The most intriguing thing about Juxtaposition, Vinnie Sperrazza‘s recently released recording, is its loose grip on the jazz tradition. The disc’s twelve tracks don’t come with a set of standard, recognizable references. Not unlike many of today’s leading young artists, Sperrazza has absorbed the lessons of the music’s past, and is currently interested in doing things on his own terms instead of dwelling in the accomplishments of his elders. The other essential aspect of the record is it’s overall disposition—the antithesis of the dense, loud, unyielding ethos that’s increasingly common across the spectrum of jazz and improvised music. Sperrazza, the composer of nine of the tracks, pens refined, distinctive themes that sometimes hint of something left unsaid. A band consisting Sperrazza’s drums, tenor saxophonist Chris Speed, pianist Bruce Barth, and bassist Peter Brendler produce an enclosed sound that often feels like a collection of interiors. (While listening to most of the tracks I frequently wondered if the music could survive the noisy distractions common to many live performance spaces.)
Speed’s small-to-medium weight tone manages to sound both frail and decisive. It’s an ideal voice for Sperrazza’s designs. With few exceptions, Speed forsakes a lot of activity in favor of a bare minimum of notes, often containing little or no friction. Sometimes portions of his improvisations feel like the equivalent of a string of one-syllable words separated by brief pauses. In a stunning rendition of Leonard Bernstein‘s “Somewhere,” he’s hanging by a thread, projecting the uncertainty, nobility, and hope that the song deserves, while Barth’s sparse, incisive support makes him seem a little less alone. During the medium tempo swing of Sperrazza’s “Hellenized,” a waltz that is a bit livelier than some of the cuts, Speed remains relatively unperturbed while the band moves around him. His role in the title track conveys a vague, dream-like state that eludes any semblance of certainty.
Barth always gives the impression of possessing an abundance of resources at his fingertips, but has no intention of unleashing them willy-nilly. Not unlike the music as a whole he doesn’t sound indebted to any particular school of modern jazz. It’s fun to listen to him throw a monkey wrench into carefully laid plans. On Sperrazza’s “Chimes,” for example, he’s moving along in a meticulous, rather well mannered fashion, when a few muddied notes portend an adventurous detour. Barth’s turn during the leader’s “Solitary Consumer” balances authority and restraint as he simultaneously plays over and feeds off of Brendler and Sperrazza.

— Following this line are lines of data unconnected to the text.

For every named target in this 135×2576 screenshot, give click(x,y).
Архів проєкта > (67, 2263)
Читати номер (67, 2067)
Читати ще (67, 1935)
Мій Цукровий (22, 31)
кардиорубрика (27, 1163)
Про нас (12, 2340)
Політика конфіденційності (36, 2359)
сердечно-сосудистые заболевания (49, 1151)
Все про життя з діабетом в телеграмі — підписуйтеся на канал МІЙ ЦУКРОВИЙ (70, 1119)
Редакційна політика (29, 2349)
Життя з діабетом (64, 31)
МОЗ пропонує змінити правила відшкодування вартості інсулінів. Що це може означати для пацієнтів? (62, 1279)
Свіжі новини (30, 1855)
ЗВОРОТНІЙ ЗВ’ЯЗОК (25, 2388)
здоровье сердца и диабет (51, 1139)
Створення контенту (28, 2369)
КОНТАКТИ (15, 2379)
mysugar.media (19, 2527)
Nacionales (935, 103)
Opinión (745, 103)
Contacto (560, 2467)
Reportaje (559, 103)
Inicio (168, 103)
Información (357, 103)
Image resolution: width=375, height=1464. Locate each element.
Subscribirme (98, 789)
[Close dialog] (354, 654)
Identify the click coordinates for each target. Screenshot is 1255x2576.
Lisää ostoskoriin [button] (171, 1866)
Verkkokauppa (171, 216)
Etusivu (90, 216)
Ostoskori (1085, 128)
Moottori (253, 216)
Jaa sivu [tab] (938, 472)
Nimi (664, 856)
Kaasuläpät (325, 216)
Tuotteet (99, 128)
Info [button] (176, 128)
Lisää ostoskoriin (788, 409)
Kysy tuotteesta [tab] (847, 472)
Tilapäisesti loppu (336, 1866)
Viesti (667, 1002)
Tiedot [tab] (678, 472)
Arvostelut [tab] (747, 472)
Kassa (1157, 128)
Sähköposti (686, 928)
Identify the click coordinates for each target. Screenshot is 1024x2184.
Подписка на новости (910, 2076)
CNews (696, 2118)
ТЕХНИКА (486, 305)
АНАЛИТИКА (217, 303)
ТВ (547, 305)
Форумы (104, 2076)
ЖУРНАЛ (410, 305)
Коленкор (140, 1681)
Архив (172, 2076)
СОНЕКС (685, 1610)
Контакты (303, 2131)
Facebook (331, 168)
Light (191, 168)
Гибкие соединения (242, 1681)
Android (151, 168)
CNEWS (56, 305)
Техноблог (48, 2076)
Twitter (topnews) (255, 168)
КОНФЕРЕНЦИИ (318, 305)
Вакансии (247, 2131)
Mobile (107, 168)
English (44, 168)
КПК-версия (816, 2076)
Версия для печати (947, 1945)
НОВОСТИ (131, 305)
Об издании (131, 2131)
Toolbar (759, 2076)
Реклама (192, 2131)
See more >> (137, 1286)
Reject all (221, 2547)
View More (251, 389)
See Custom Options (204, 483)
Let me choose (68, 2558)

“Say The Secret Word” begins with laughter, the sounds of casually executed fragments—including a rare honk from Speed’s tenor—with things gradually evolving into a slow blues. An effortless transition into a middling tempo leads to Speed and Barth conversing with one another, amiably coexisting in the same space. Although the track only lasts a couple of minutes, it’s a lighthearted, agreeable way to end a first-rate recording.